#### EXTRACTED INFORMATION

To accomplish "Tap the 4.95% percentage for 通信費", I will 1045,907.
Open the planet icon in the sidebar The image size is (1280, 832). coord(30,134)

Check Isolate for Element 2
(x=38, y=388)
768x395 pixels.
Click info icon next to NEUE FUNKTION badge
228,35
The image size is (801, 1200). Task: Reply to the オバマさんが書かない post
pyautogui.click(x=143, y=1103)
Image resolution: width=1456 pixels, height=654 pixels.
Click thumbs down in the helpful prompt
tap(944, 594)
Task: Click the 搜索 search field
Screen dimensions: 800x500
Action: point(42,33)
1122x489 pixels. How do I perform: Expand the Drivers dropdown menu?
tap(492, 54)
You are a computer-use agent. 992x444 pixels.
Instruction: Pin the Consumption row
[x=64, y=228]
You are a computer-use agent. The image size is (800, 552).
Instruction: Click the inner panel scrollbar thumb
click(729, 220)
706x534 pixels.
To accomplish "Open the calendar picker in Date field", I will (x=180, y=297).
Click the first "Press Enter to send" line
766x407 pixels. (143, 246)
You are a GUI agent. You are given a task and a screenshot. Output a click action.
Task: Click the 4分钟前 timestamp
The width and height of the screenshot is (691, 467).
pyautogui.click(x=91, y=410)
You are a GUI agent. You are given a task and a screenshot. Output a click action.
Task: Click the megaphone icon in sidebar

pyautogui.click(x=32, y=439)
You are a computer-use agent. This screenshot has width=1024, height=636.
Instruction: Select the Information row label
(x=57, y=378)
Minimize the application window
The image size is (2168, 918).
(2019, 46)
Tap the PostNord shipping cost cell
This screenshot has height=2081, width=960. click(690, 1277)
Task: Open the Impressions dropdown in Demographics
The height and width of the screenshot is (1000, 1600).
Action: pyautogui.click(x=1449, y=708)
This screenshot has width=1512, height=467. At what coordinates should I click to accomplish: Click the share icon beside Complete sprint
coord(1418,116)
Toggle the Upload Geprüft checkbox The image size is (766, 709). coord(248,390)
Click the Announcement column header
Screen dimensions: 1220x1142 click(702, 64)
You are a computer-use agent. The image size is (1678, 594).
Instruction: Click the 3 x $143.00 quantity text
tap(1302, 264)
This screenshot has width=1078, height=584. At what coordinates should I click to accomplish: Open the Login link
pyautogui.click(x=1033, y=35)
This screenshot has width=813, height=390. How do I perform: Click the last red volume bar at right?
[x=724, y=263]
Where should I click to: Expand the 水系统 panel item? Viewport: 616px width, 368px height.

########

■ WORK TO COMPLETE:
Return the lines above that include the string "will".

■ REPLY TO THE EXERCISE:
To accomplish "Tap the 4.95% percentage for 通信費", I will 1045,907.
To accomplish "Open the calendar picker in Date field", I will (x=180, y=297).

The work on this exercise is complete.